The (paraphrased) question was:
Why did you use:
cd `readlink /etc/sysconfig/tcedir`/../
Why not cd /etc/sysconfig/tcedir/ ?
Good question. The answer is because I wanted to go to the parent directory of tce. If you try to do that with the link directly, here's
what happens:
tc@E310:~$ cd /etc/sysconfig/tcedir
tc@E310:/mnt/sda1/tce$ cd ../
tc@E310:/etc/sysconfig$
Instead of moving up 1 level from the tce directory, I moved up 1 level from the tce link to /etc/sysconfig.

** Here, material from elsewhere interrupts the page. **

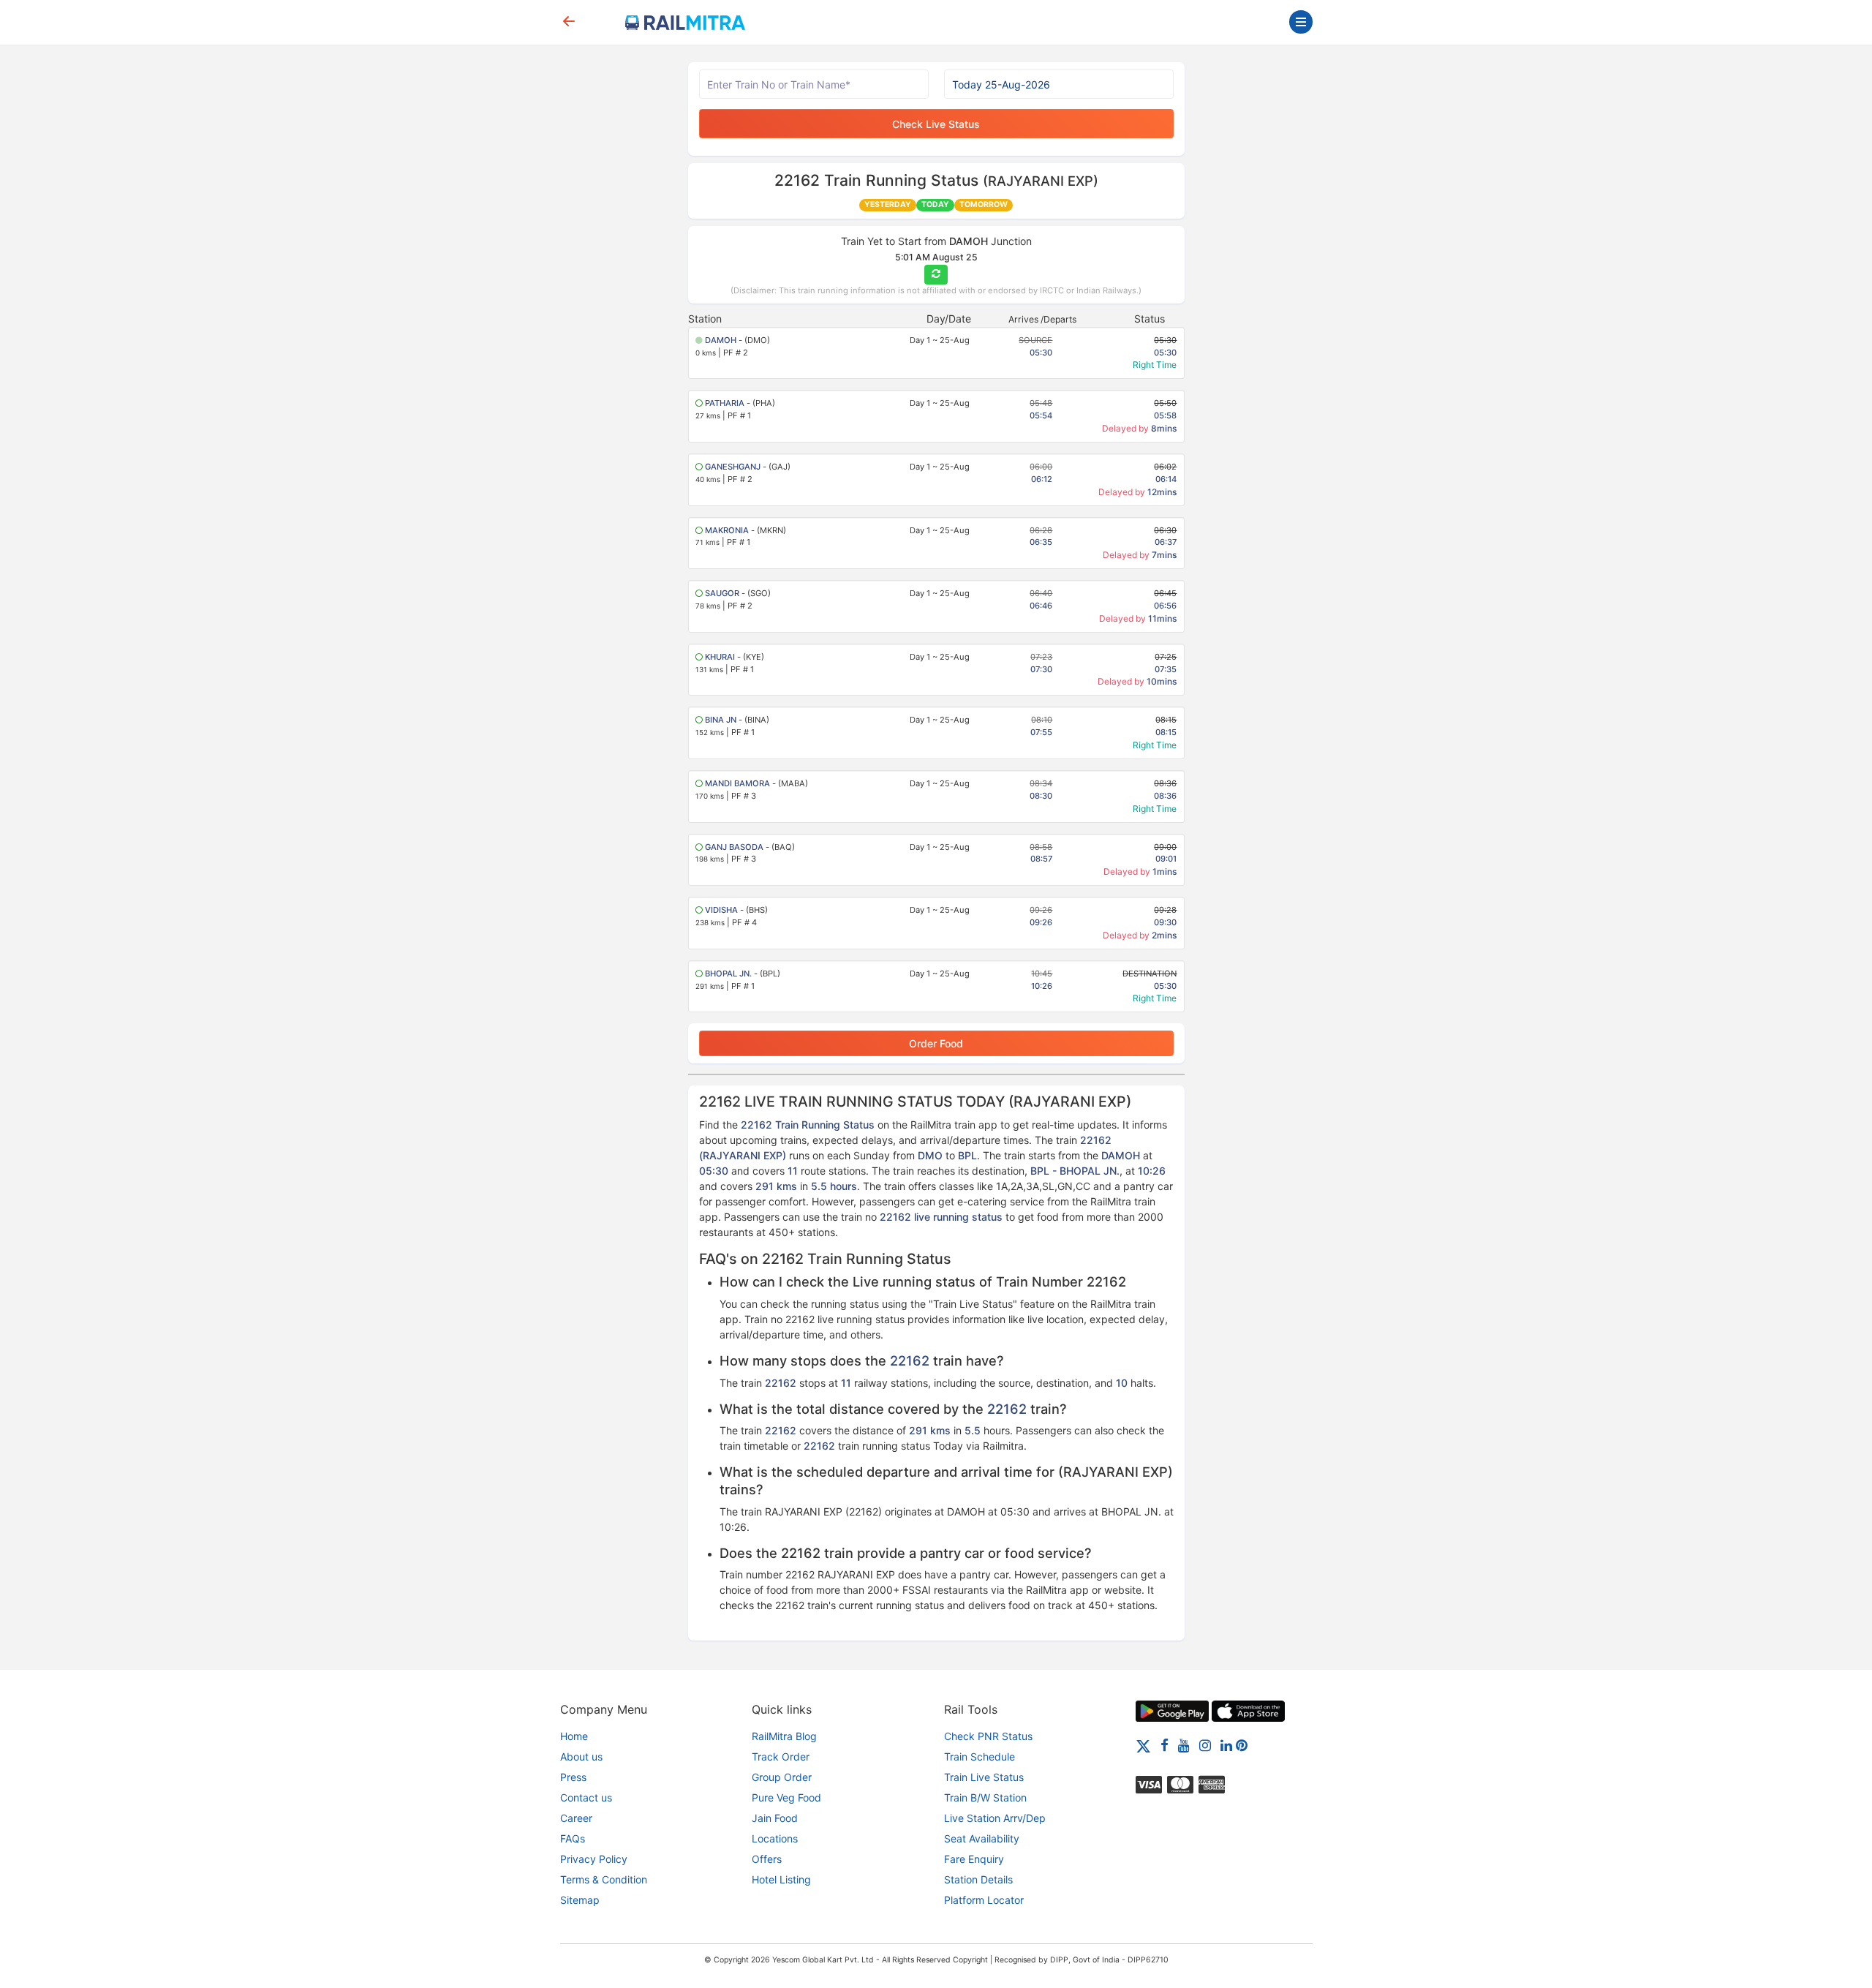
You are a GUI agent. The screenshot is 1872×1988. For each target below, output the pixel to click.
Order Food (936, 1043)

In fact, even though the path shown in the command prompt says /mnt/sda1/tce , the pwd command and $PWD variable
say otherwise:
tc@E310:~$ cd /etc/sysconfig/tcedir
tc@E310:/mnt/sda1/tce$ pwd
/etc/sysconfig/tcedir
tc@E310:/mnt/sda1/tce$ echo $PWD
/etc/sysconfig/tcedir
tc@E310:/mnt/sda1/tce$
The readlink command returns the value or text that the link represents instead of following the link:
tc@E310:~$ readlink /etc/sysconfig/tcedir
/mnt/sda1/tce
tc@E310:~$
The back ticks cause the result of a command to be returned. Here is an example, first without and then with back ticks:
tc@E310:~$ echo readlink /etc/sysconfig/tcedir
readlink /etc/sysconfig/tcedir
tc@E310:~$
tc@E310:~$ echo `readlink /etc/sysconfig/tcedir`
/mnt/sda1/tce
tc@E310:~$
So by using readlink my command changed to the absolute location instead of following the link. I could have done this instead:
cd `readlink /etc/sysconfig/tcedir`
cd ../
There may well be other ways of getting there, but this is what came to mind.